My next blog post will focus much more on some family history, since yesterday I met with some relatives I had not met before.  And today I am going to visit some cemeteries; so stay tuned!


  1. An absolutely enchanting blog! You do such a great job with your pictures and descriptions, very enjoyable!

  2. Hi Astrid, It is so very interesting to read about your journey! It must be an amazing trip!
    I hope you get many nice memories, meet many nice and friendly relatives and other persons, and may see exciting places!

  3. You really captured so much in such a short space here. The old buildings look like something out of a movie set. And those trolls. I recall a local merchant in our neighbourhood when I was a little girl who had a few in her storefront windows. I was completely enchanted by them.

  4. I enjoyed your post very much! I am hoping to make a trip to Norway/Sweden next year. What has the temps been in Norway since you have been there? Looking forward to the next post!

  5. As I often say, I am so lucky to be in the company of world traveling geneabloggers so I can have the best of the best tour guides on my vicarious travles. thanks.

  6. I don't even have any ancestors in Norway, but have always wanted to go there; now your post and pictures have intensified that wish!

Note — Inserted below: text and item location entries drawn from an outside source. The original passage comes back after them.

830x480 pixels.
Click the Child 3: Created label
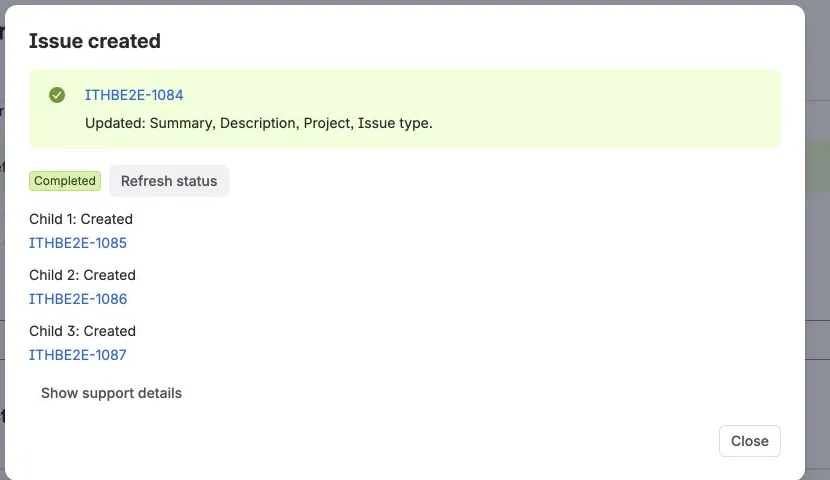[83, 331]
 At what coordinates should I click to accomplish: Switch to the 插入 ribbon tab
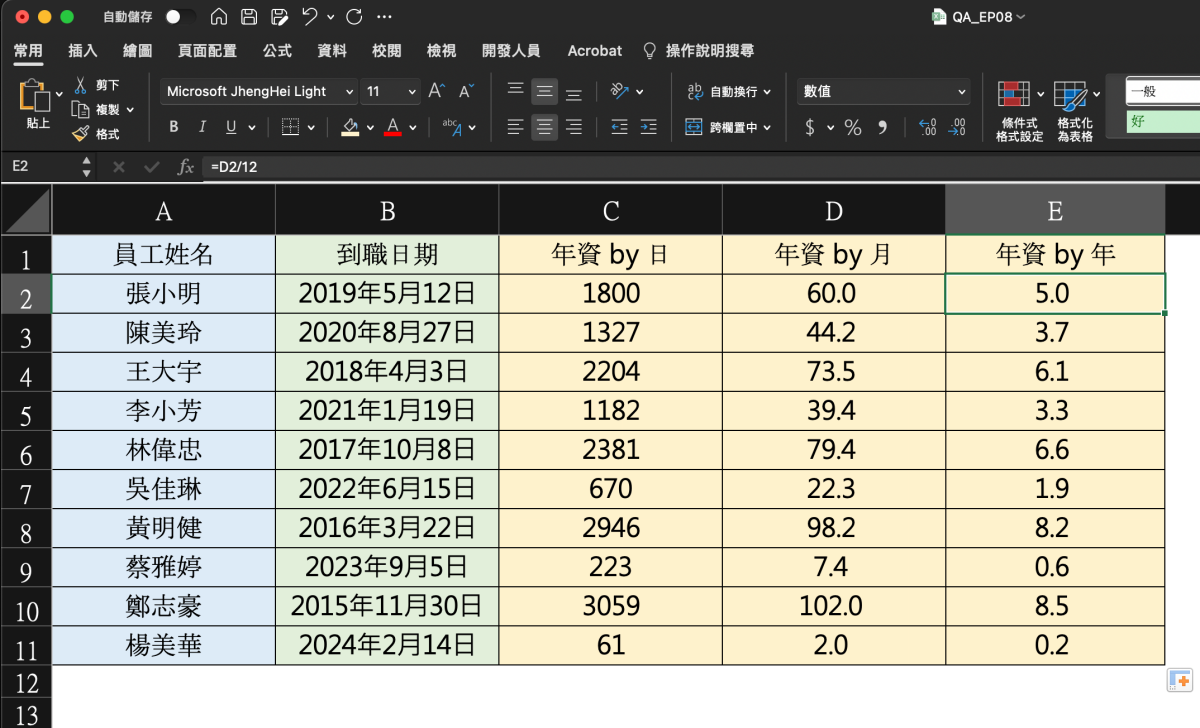[82, 50]
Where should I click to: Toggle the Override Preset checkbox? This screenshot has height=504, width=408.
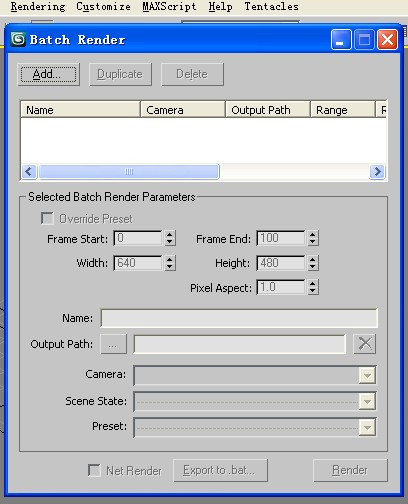click(47, 219)
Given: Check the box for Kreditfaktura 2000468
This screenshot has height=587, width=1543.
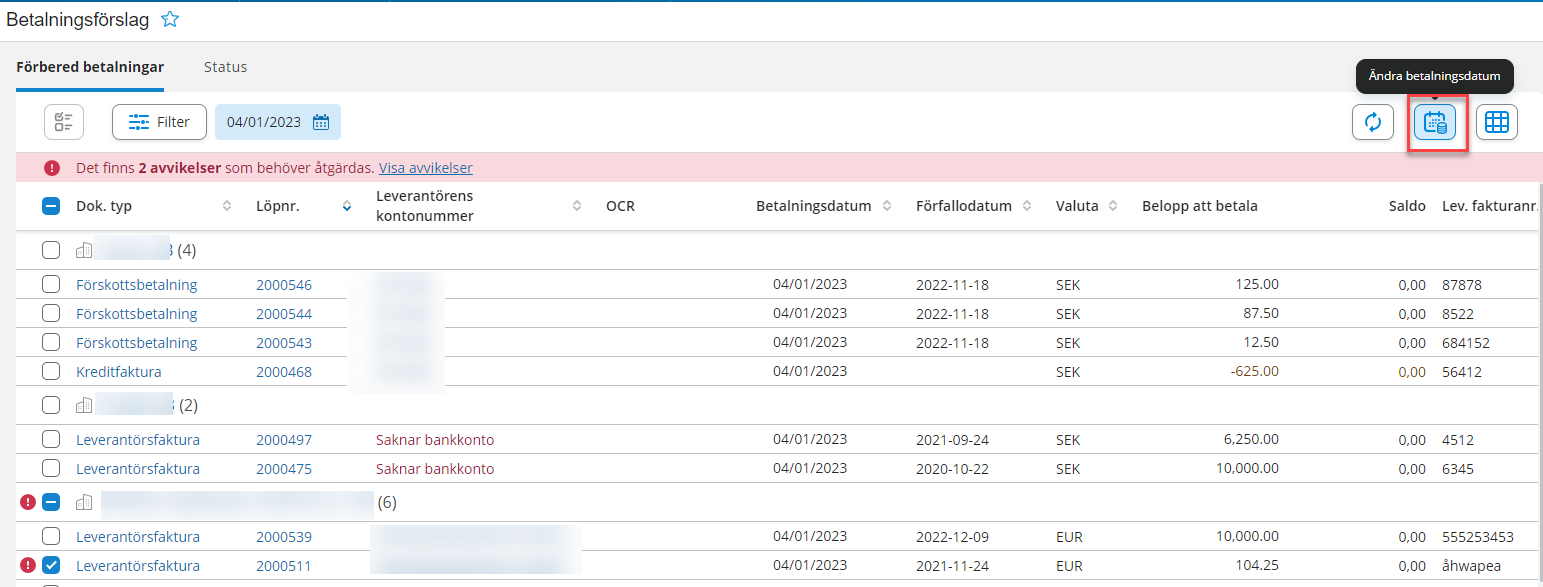Looking at the screenshot, I should tap(51, 371).
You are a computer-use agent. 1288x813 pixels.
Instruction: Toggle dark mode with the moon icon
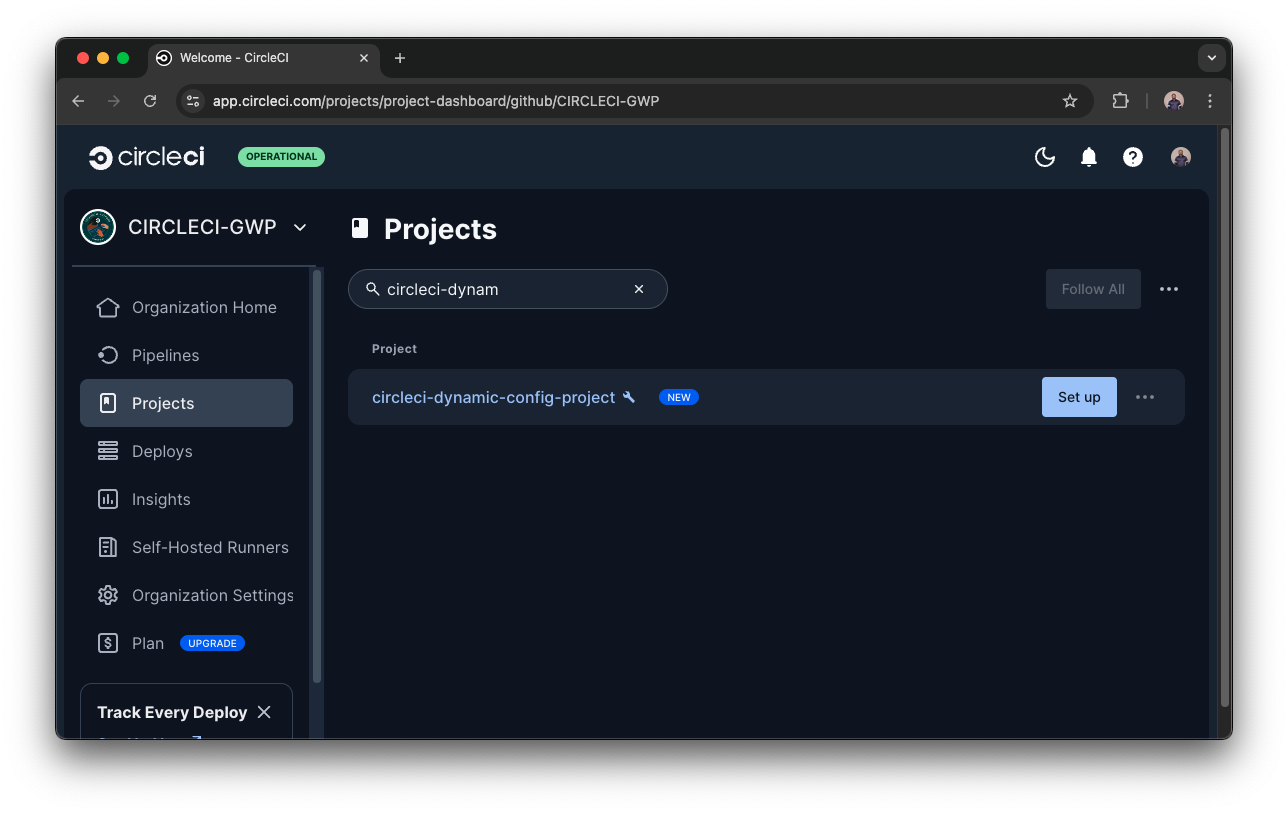1045,157
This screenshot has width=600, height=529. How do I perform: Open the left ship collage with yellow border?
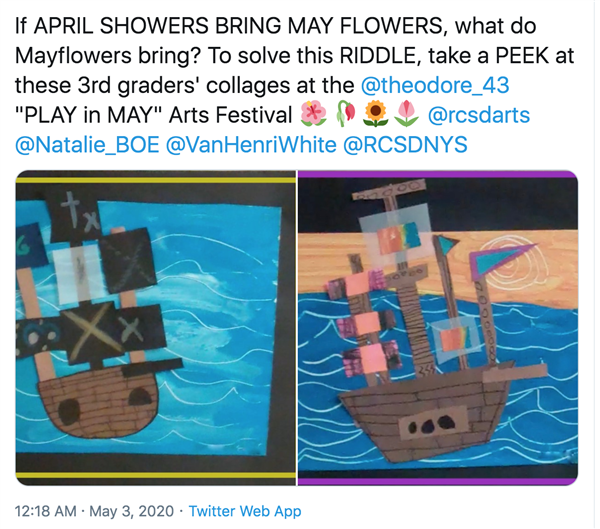(x=156, y=328)
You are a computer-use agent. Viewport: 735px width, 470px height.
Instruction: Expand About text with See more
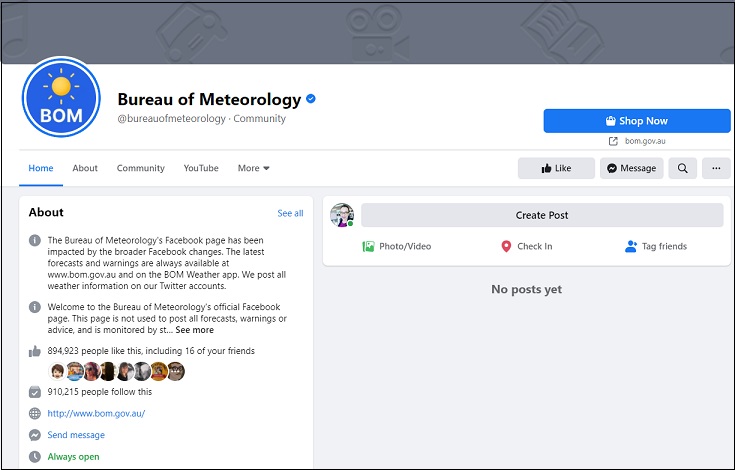click(x=194, y=330)
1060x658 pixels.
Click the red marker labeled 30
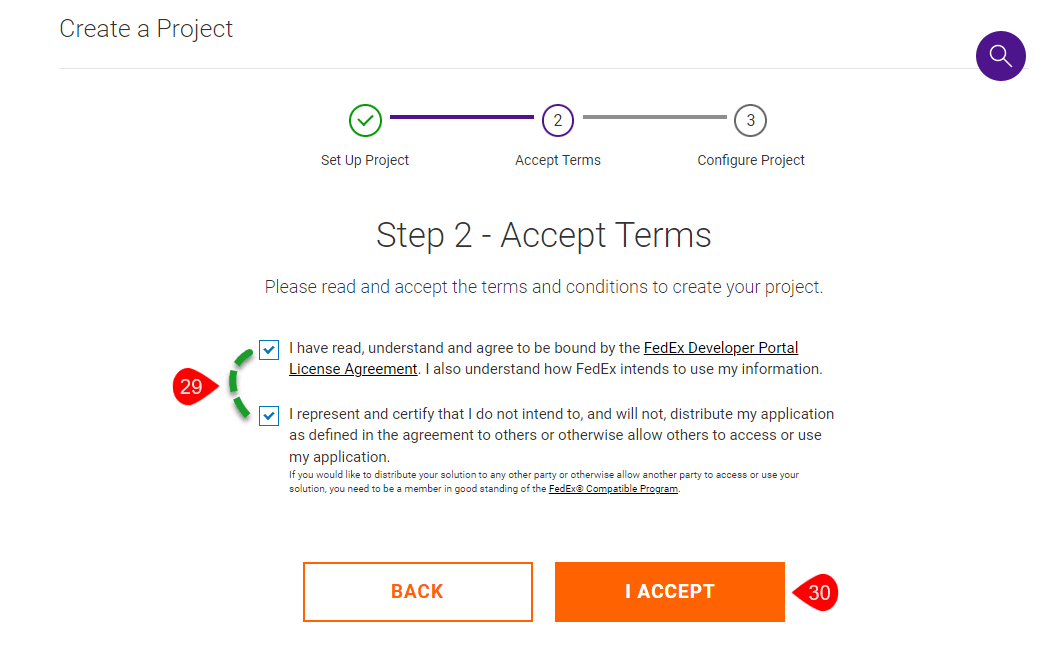click(x=818, y=592)
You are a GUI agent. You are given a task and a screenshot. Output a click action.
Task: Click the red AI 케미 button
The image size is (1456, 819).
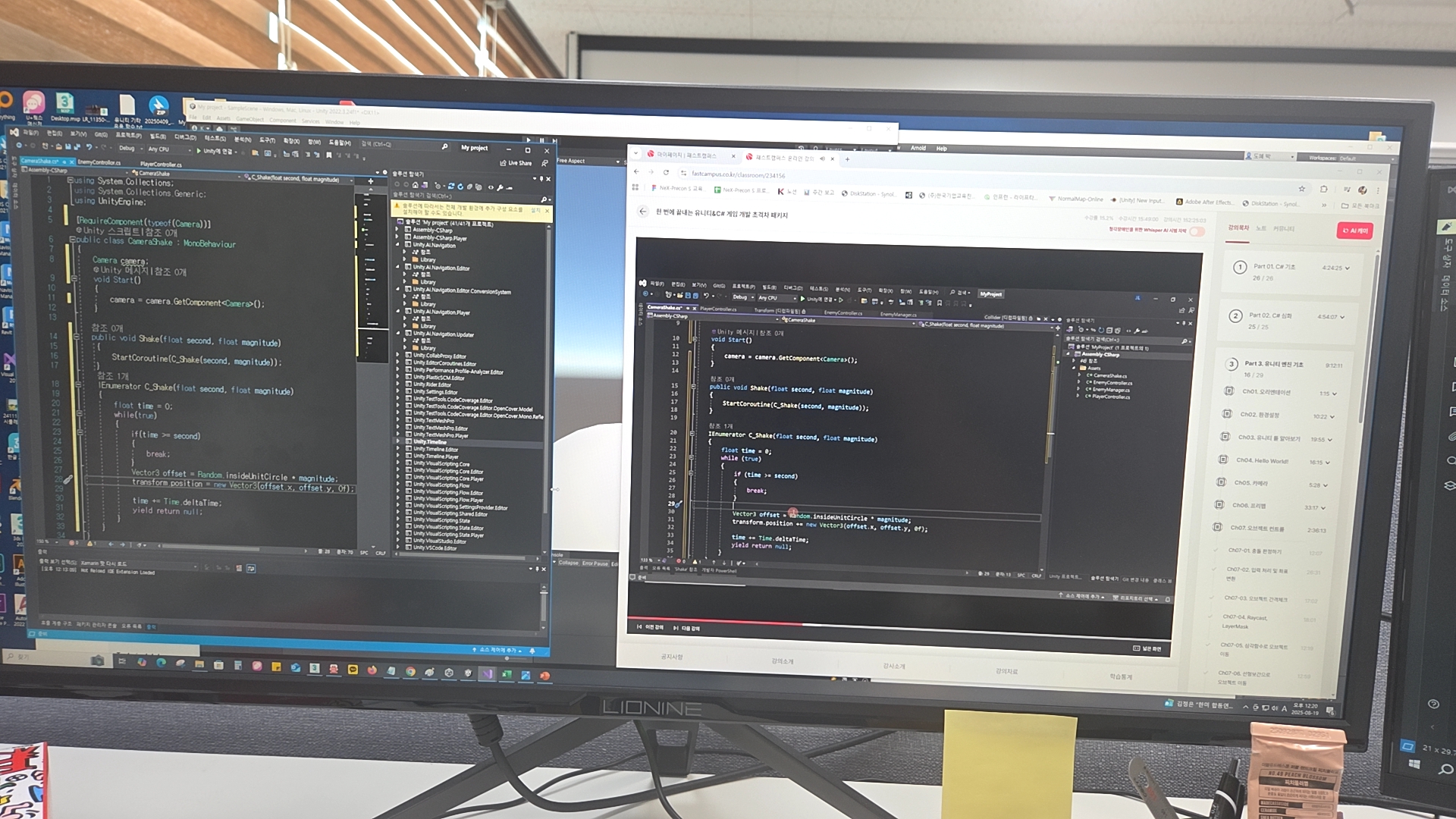(1354, 231)
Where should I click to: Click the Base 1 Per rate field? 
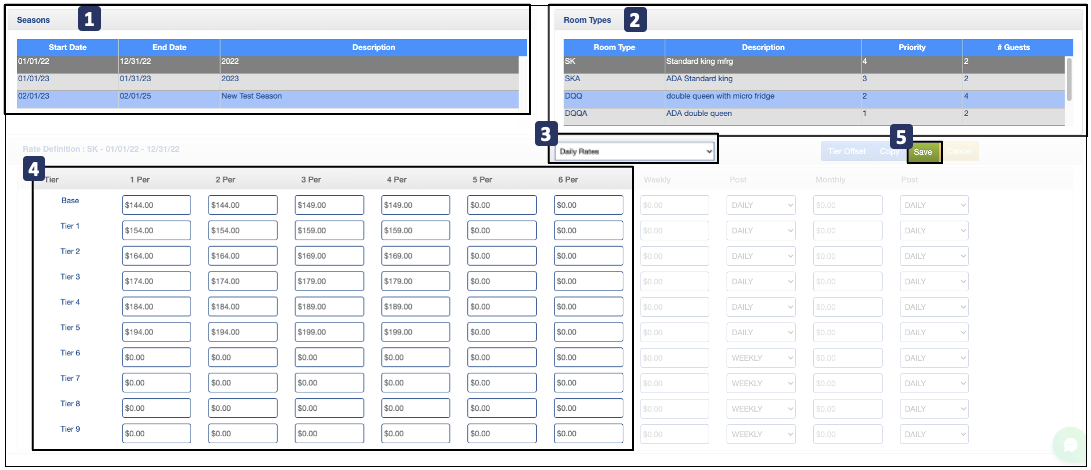coord(156,205)
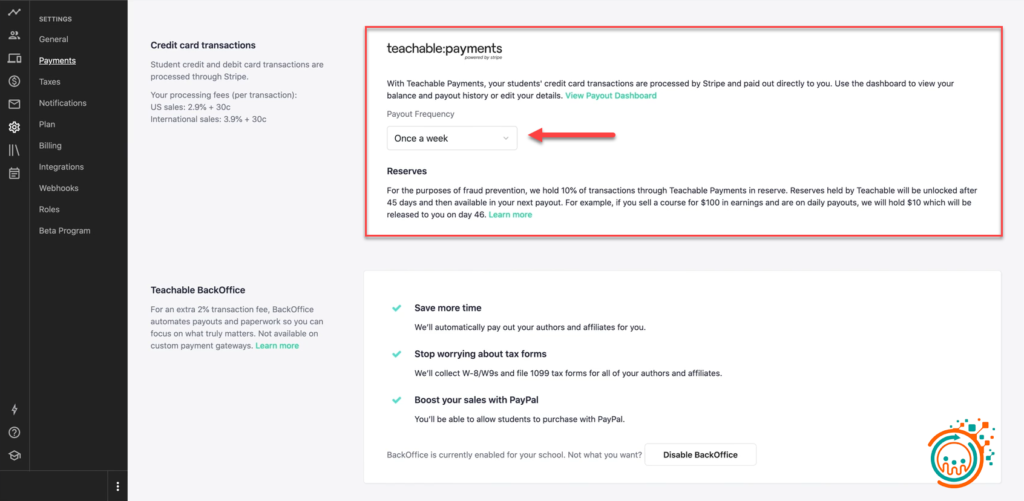Viewport: 1024px width, 501px height.
Task: Open the Taxes settings page
Action: point(50,82)

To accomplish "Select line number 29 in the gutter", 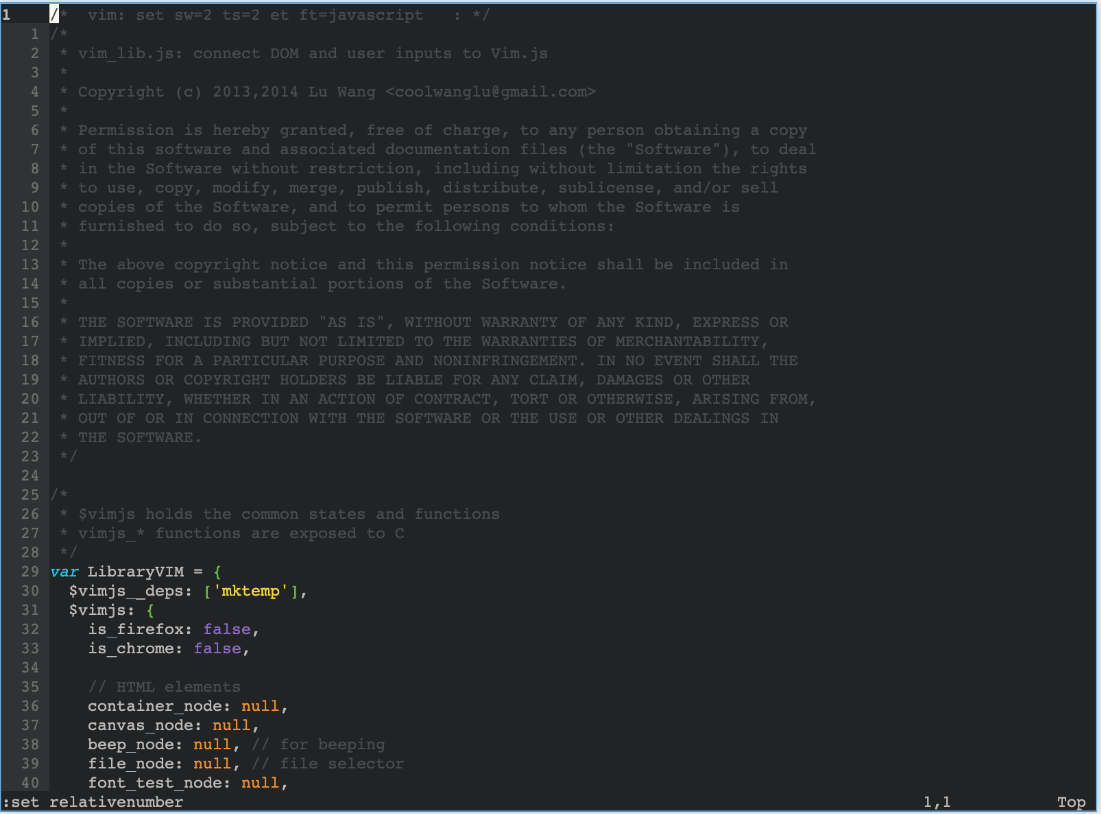I will point(31,571).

  7. Norway is so beautiful. I haven't yet seen an ugly spot! The weather has been highs of close to 70 and lows in the 50s; however, it has felt much warmer, perhaps because we haven't had much wind or humidity. Everyday they forecast rain, but although there has been a sprinkle here and there, it has been pretty nice. For those of you who wish to visit, keep in mind that weather is generally unpredictable. One tip, though, is that I usually prefer late June to early July in Norway, and if you really want to see the midnight sun, that is the best time to do it. Thanks for all the comments!!!

  8. Astrid, the house in which bestemor was born is actually the third from the left in your picture, counting the larger house on the left.


  9. The Norwegian Folk Museum looks fascinating. I would love to visit there!